### TEXTO APRESENTADO:
______

Especialistas e parlamentares discutem a possibilidade de permitir que adolescentes de 16 anos possam conduzir veículos sob supervisão. A ideia surge como uma alternativa à redução da idade mínima para a obtenção da Carteira Nacional de Habilitação (CNH) e visa criar um ambiente de aprendizado mais controlado e seguro.
A proposta, debatida em uma comissão especial na Câmara dos Deputados, sugere que a permissão para dirigir seja concedida mediante acompanhamento de pais ou responsáveis habilitados. Yomara Ribeiro, representante da Associação de Trânsito do Estado de Santa Catarina (Atraesc), defende que essa supervisão pode reforçar a responsabilidade familiar e promover a segurança viária desde cedo. Para que a permissão seja concedida, ela ressalta a necessidade de uma carga horária teórica ampliada, prática supervisionada e registrada, avaliações psicológicas contínuas e o acompanhamento de um responsável habilitado. Ribeiro enfatiza que o objetivo não é conceder a CNH definitiva, mas sim um processo educativo monitorado.

______

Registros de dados

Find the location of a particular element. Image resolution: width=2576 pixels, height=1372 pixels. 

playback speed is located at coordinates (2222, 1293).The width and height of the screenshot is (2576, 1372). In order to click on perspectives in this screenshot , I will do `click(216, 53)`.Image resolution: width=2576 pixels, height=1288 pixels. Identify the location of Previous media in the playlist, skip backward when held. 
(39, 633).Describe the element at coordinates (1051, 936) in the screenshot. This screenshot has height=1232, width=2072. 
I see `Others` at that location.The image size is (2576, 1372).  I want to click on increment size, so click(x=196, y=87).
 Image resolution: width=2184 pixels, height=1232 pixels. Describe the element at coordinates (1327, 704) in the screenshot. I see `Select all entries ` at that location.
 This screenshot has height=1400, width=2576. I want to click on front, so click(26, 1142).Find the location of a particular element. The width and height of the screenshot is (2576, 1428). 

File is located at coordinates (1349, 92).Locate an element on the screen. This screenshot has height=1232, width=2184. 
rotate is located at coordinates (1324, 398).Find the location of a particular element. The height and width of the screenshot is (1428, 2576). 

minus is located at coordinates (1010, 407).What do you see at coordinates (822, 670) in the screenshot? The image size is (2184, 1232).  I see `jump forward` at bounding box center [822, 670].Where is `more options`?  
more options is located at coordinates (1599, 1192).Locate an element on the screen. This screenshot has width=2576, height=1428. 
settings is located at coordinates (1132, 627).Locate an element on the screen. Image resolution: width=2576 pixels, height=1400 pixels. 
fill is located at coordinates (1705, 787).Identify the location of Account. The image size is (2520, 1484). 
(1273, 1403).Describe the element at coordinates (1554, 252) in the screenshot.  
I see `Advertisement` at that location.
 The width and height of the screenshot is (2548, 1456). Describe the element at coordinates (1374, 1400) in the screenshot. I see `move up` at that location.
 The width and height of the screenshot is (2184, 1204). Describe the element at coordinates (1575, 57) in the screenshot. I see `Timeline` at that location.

______

### ENUNCIADO 1:
Resuma em duas frases o texto sobre a direção supervisionada aos 16 anos.
### ENUNCIADO 2:
Escreva a continuação do texto sobre a direção supervisionada aos 16 anos, a partir do ponto em que ele termina.
Os registros não têm relação alguma com o texto.

### RESPOSTA 1:
Especialistas e parlamentares discutem, em uma comissão especial da Câmara dos Deputados, permitir que adolescentes de 16 anos dirijam acompanhados de pais ou responsáveis habilitados, como alternativa à redução da idade mínima para a CNH. Yomara Ribeiro, da Atraesc, defende a proposta e aponta como necessárias carga horária teórica ampliada, prática supervisionada e registrada, avaliações psicológicas contínuas e o acompanhamento de um responsável habilitado, frisando que o objetivo é um processo educativo monitorado, e não a CNH definitiva.

### RESPOSTA 2:
O deputado Luiz Carlos Busato (União-RS) levanta preocupações sobre possíveis conflitos com o Estatuto da Criança e do Adolescente (ECA) e questões de responsabilidade criminal em caso de acidentes. Ele apoia a ideia de uma permissão provisória para jovens de 16 e 17 anos, desde que sempre acompanhados. Busato sugere que, se o jovem demonstrar aptidão e não se envolver em incidentes durante o período de permissão, ele poderá, posteriormente, obter a habilitação definitiva.
Dados apresentados por Matheus Martins, presidente da Associação dos Centros de Formação de Condutores de São Paulo (Acesp), indicam que cerca de 27% dos jovens entre 15 e 18 anos já têm algum contato com a condução de veículos. Alberto Sabbag, especialista em medicina de trânsito, também se manifesta a favor da permissão para jovens de 16 anos, mas com restrições claras, como proibição de dirigir em vias de alta velocidade, à noite e de transportar outros menores de 18 anos.
O relator da comissão especial, deputado Aureo Ribeiro (Solidariedade-RJ), concorda com a necessidade de regulamentar a prática, uma vez que muitos adolescentes já conduzem veículos, especialmente ciclomotores, sem a devida formação. Ele esclarece que a intenção não é liberar a CNH para menores de 16 anos, mas sim estabelecer uma permissão controlada com limites de horários, vias e velocidade, visando a educação no trânsito. Pesquisas citadas pelo relator sugerem que a capacidade de aprendizado na adolescência, por volta dos 16 anos, pode ser superior à de adultos mais velhos.